EXERCISE DESCRIPTION » Using the entries that follow, transcribe only the lines from the line with "Given: Click the Email share button" to the line with "The height and", both included, exactly as they stand and without pictures.

── DATA SUPPLIED

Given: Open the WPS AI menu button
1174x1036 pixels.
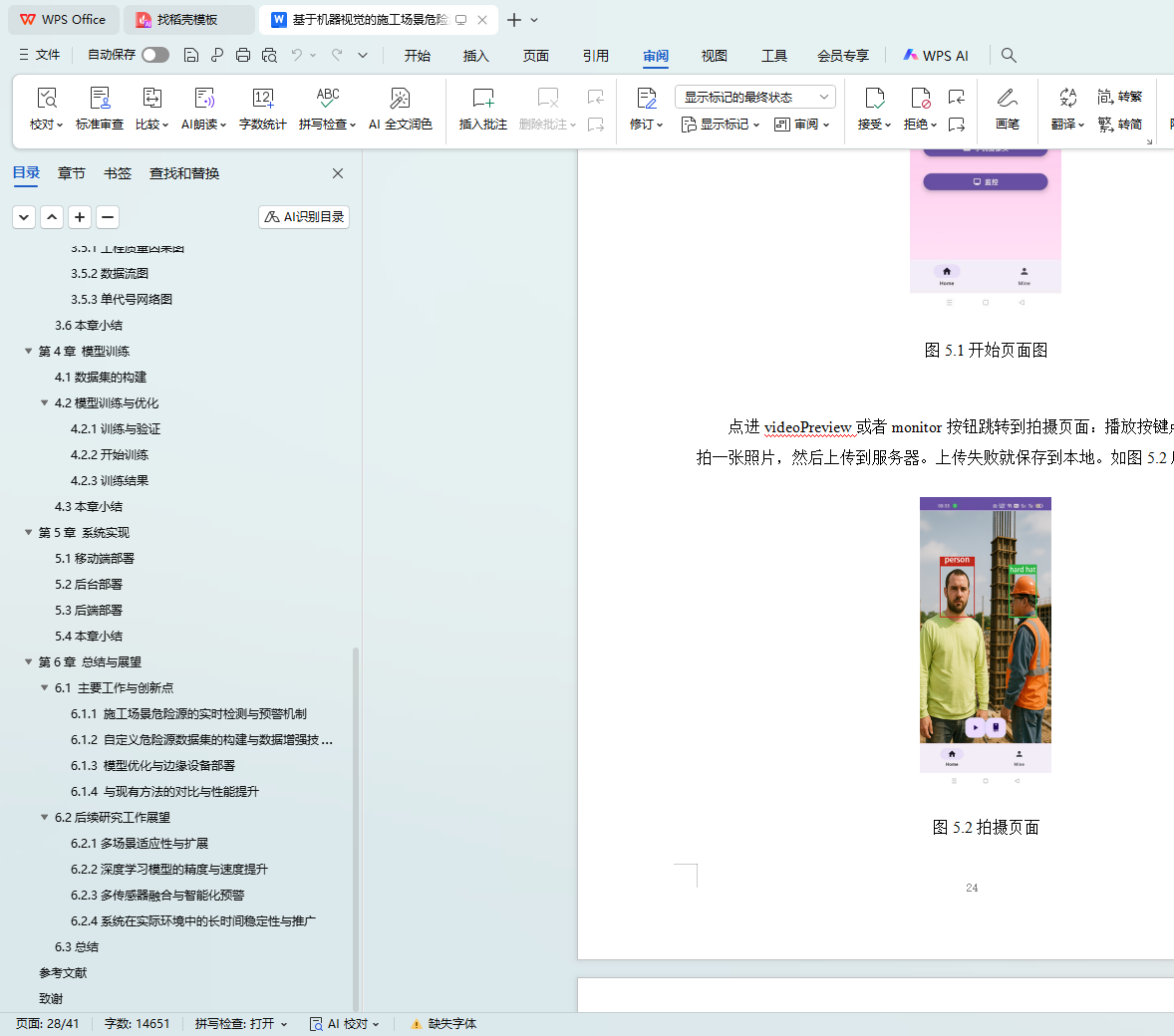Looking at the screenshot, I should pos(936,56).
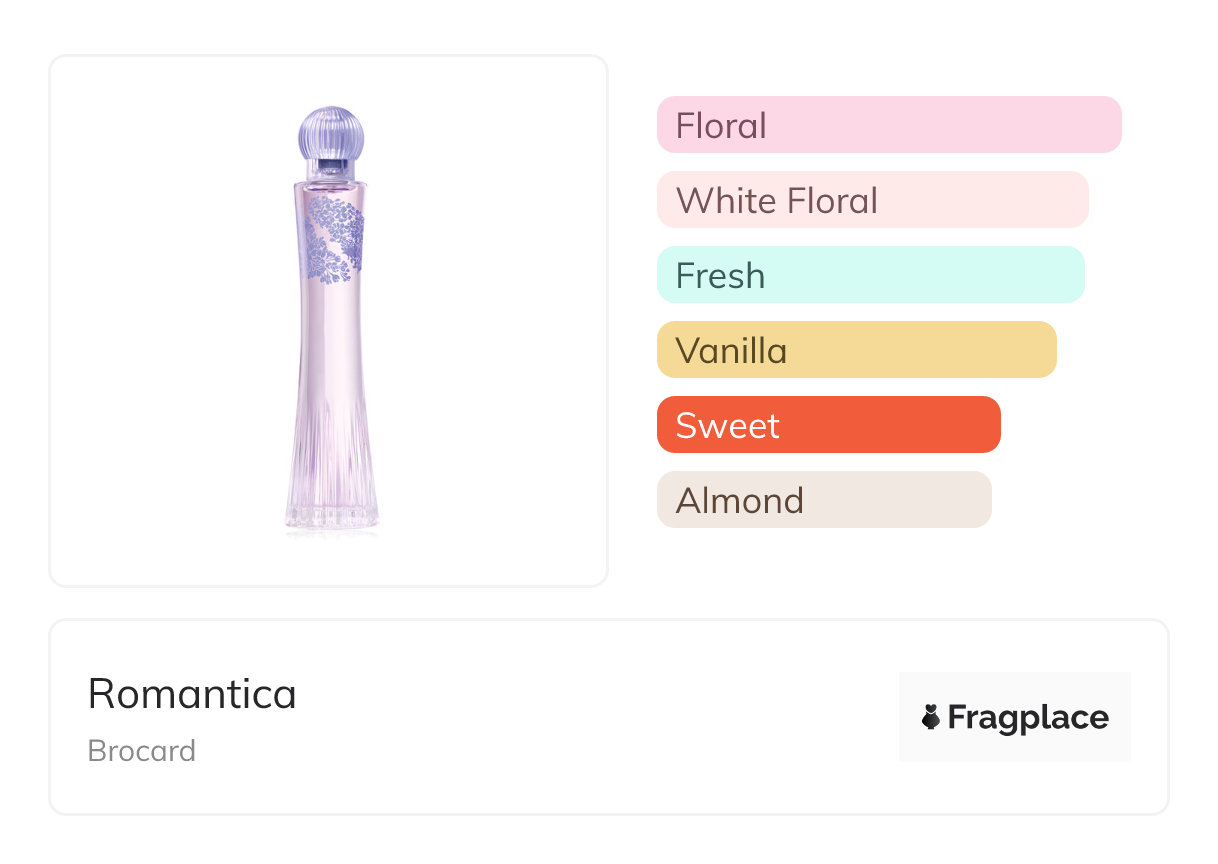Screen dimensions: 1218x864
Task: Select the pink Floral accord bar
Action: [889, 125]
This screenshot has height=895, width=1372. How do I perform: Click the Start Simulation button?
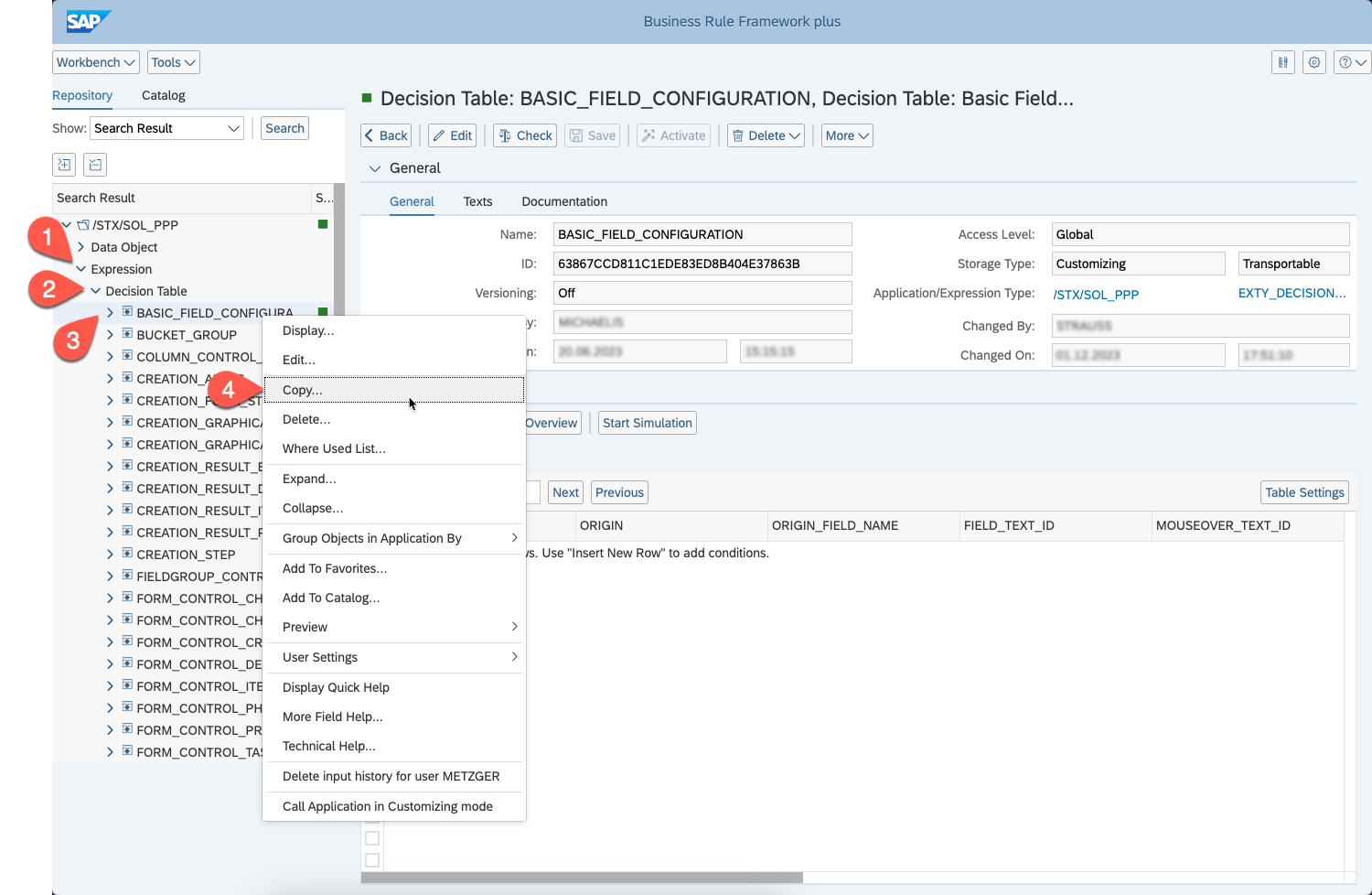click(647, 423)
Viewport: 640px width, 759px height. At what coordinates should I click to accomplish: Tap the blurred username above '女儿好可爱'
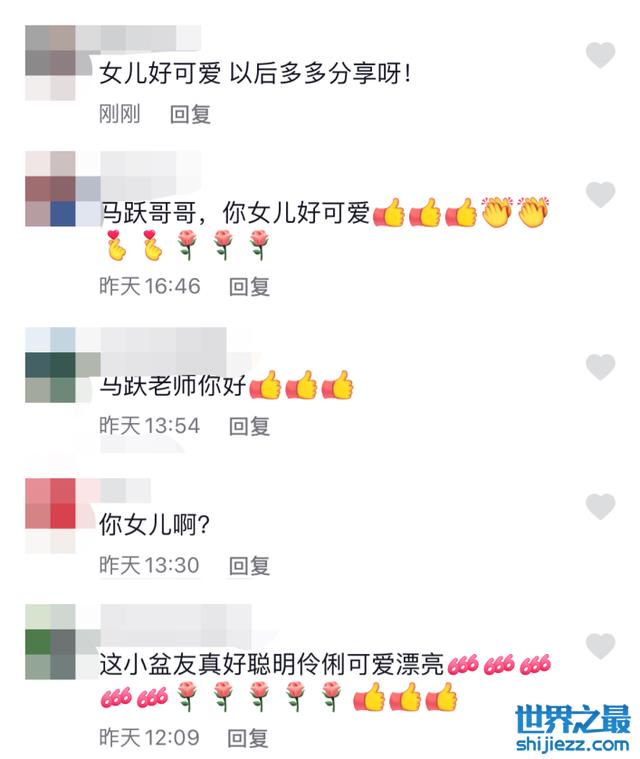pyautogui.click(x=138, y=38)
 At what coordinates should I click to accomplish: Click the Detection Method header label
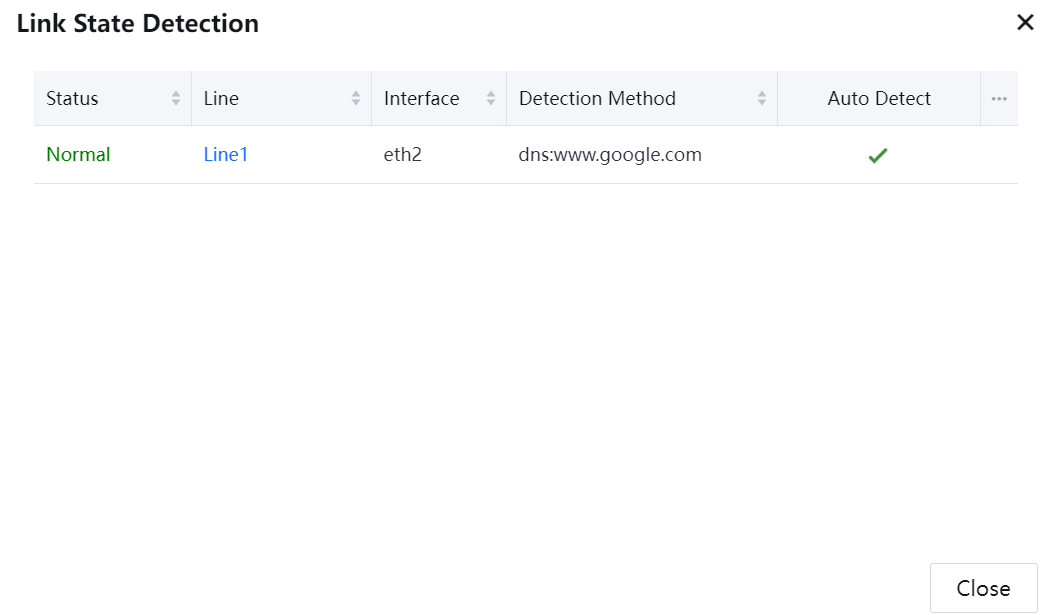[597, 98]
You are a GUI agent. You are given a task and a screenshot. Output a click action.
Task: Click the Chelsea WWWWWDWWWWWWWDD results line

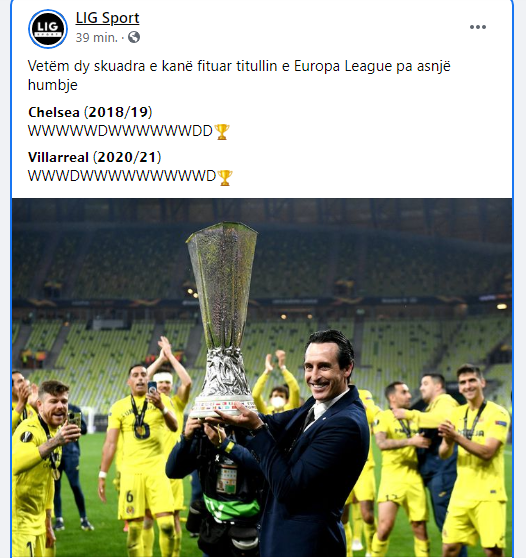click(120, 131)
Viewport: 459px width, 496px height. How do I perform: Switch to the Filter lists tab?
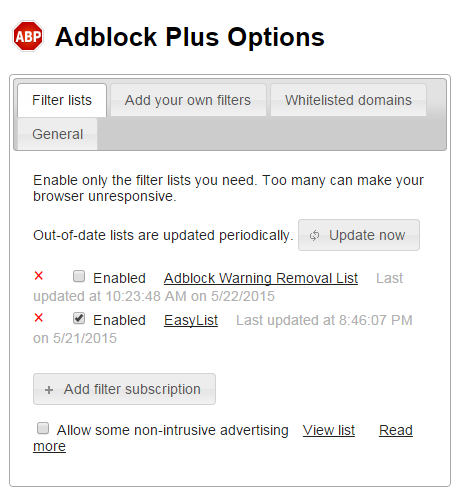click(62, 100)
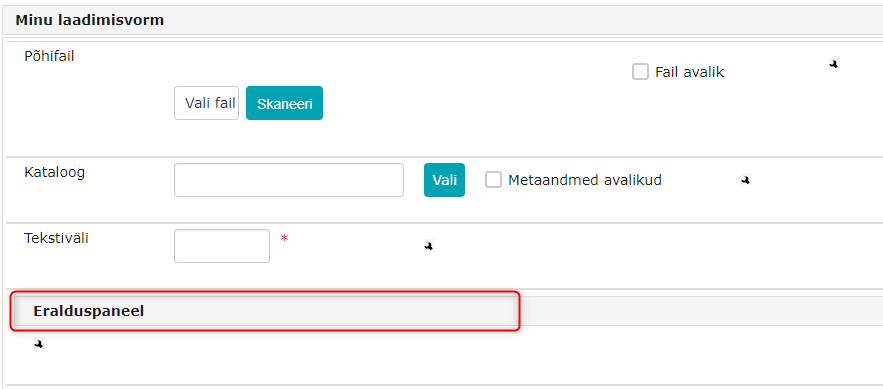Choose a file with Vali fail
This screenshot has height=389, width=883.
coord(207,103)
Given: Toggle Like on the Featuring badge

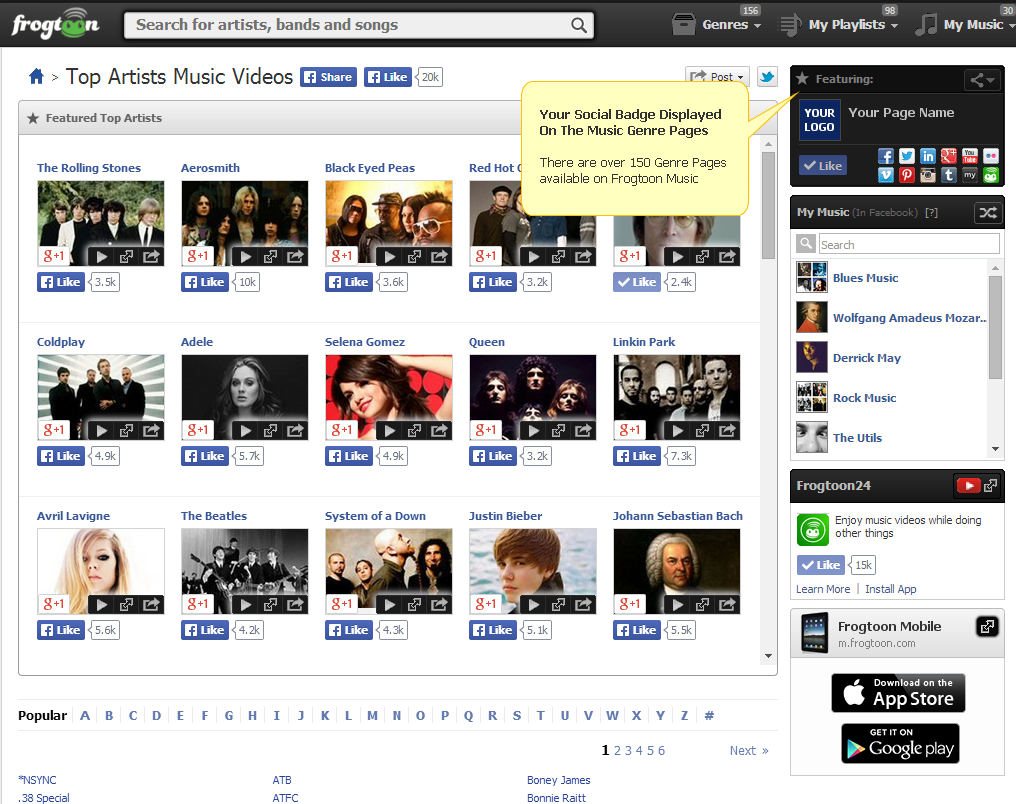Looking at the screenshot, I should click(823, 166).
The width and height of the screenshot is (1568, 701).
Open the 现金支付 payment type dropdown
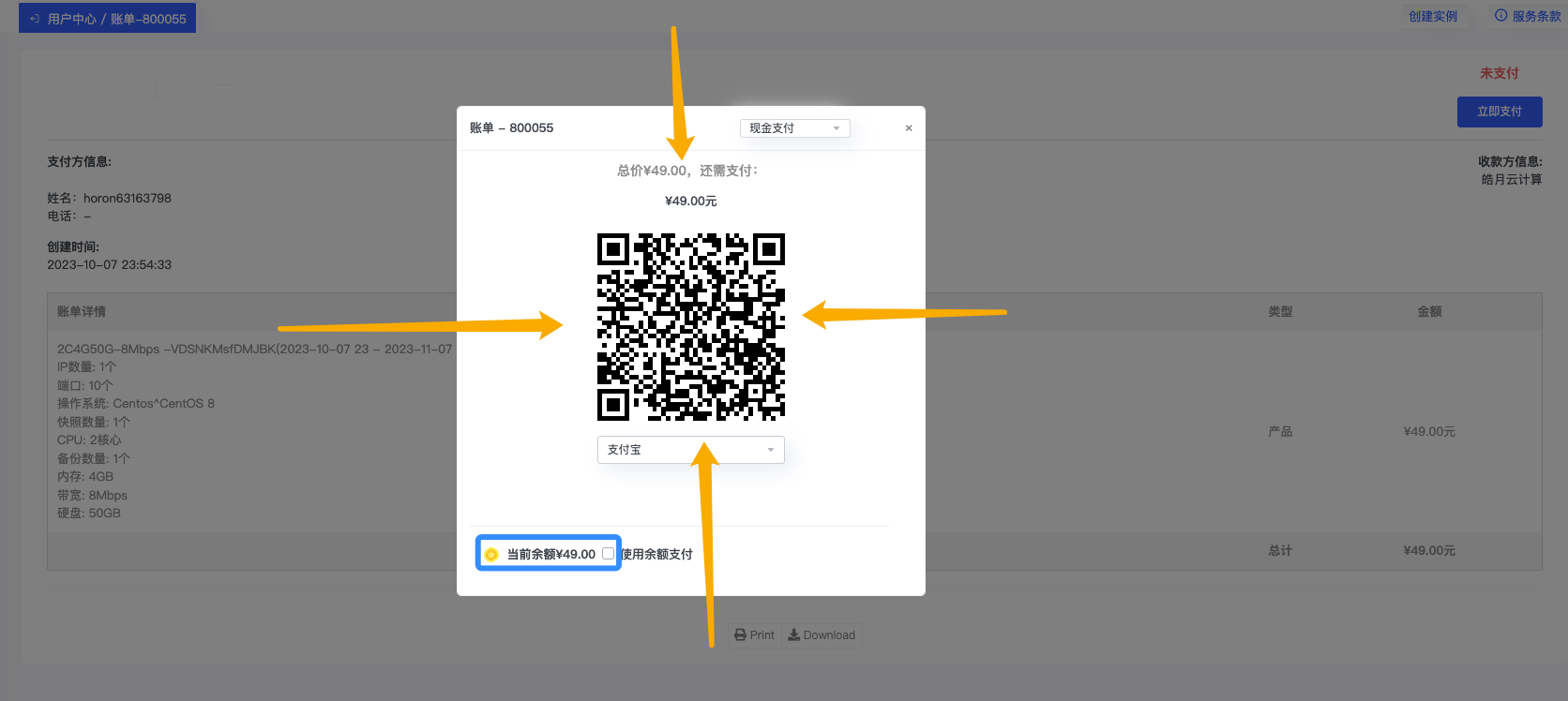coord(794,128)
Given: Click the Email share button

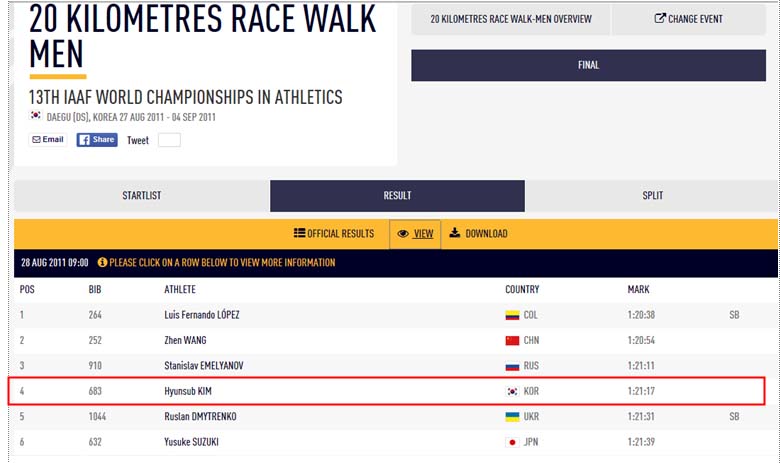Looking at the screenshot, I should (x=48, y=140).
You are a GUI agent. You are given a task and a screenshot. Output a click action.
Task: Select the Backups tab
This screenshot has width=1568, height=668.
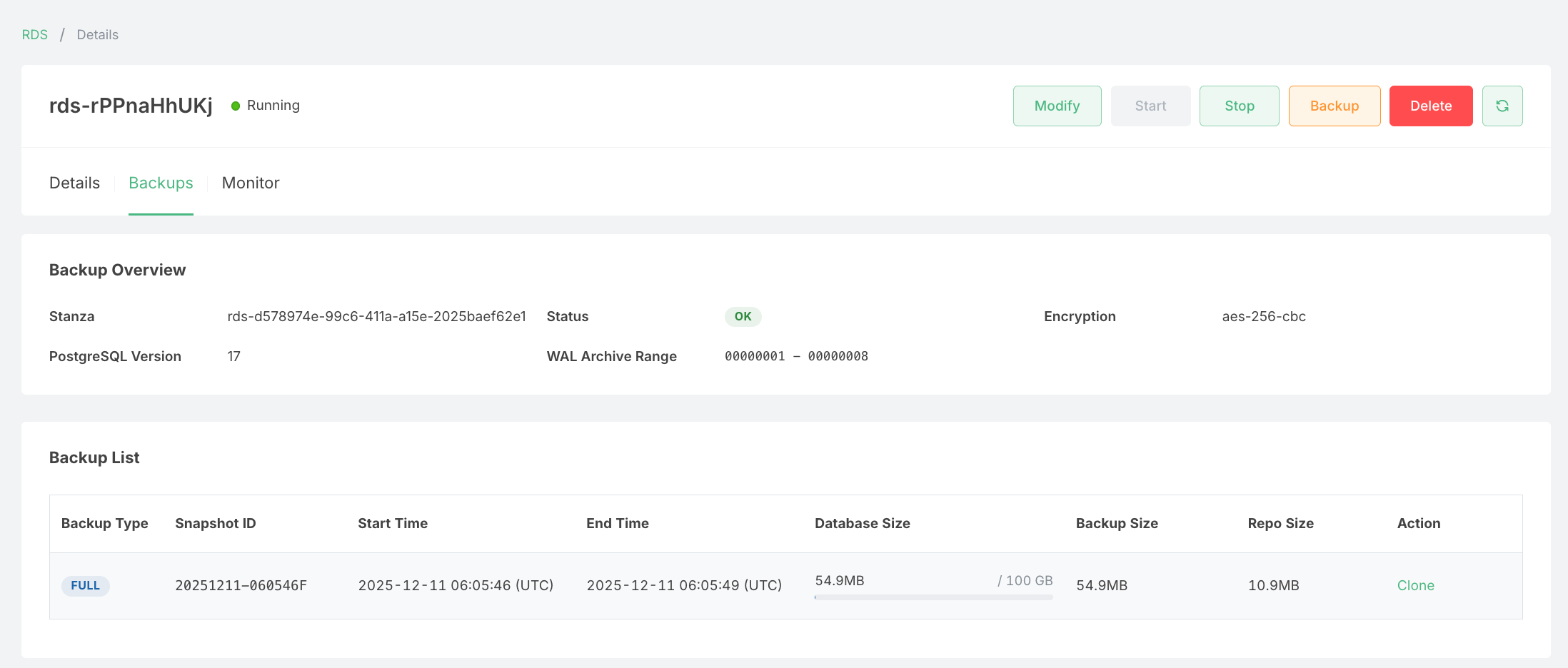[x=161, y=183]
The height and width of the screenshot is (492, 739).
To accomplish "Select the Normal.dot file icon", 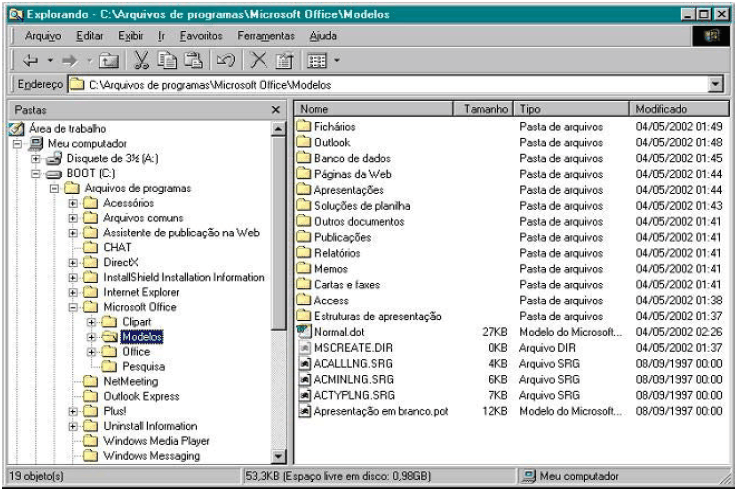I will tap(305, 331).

────

RESULT »
Given: Click the Email share button

Looking at the screenshot, I should (x=48, y=140).
You are a GUI agent. You are given a task and a screenshot. Output a click action.
Task: Select the Backups tab
This screenshot has width=1568, height=668.
[x=161, y=183]
The height and width of the screenshot is (492, 739).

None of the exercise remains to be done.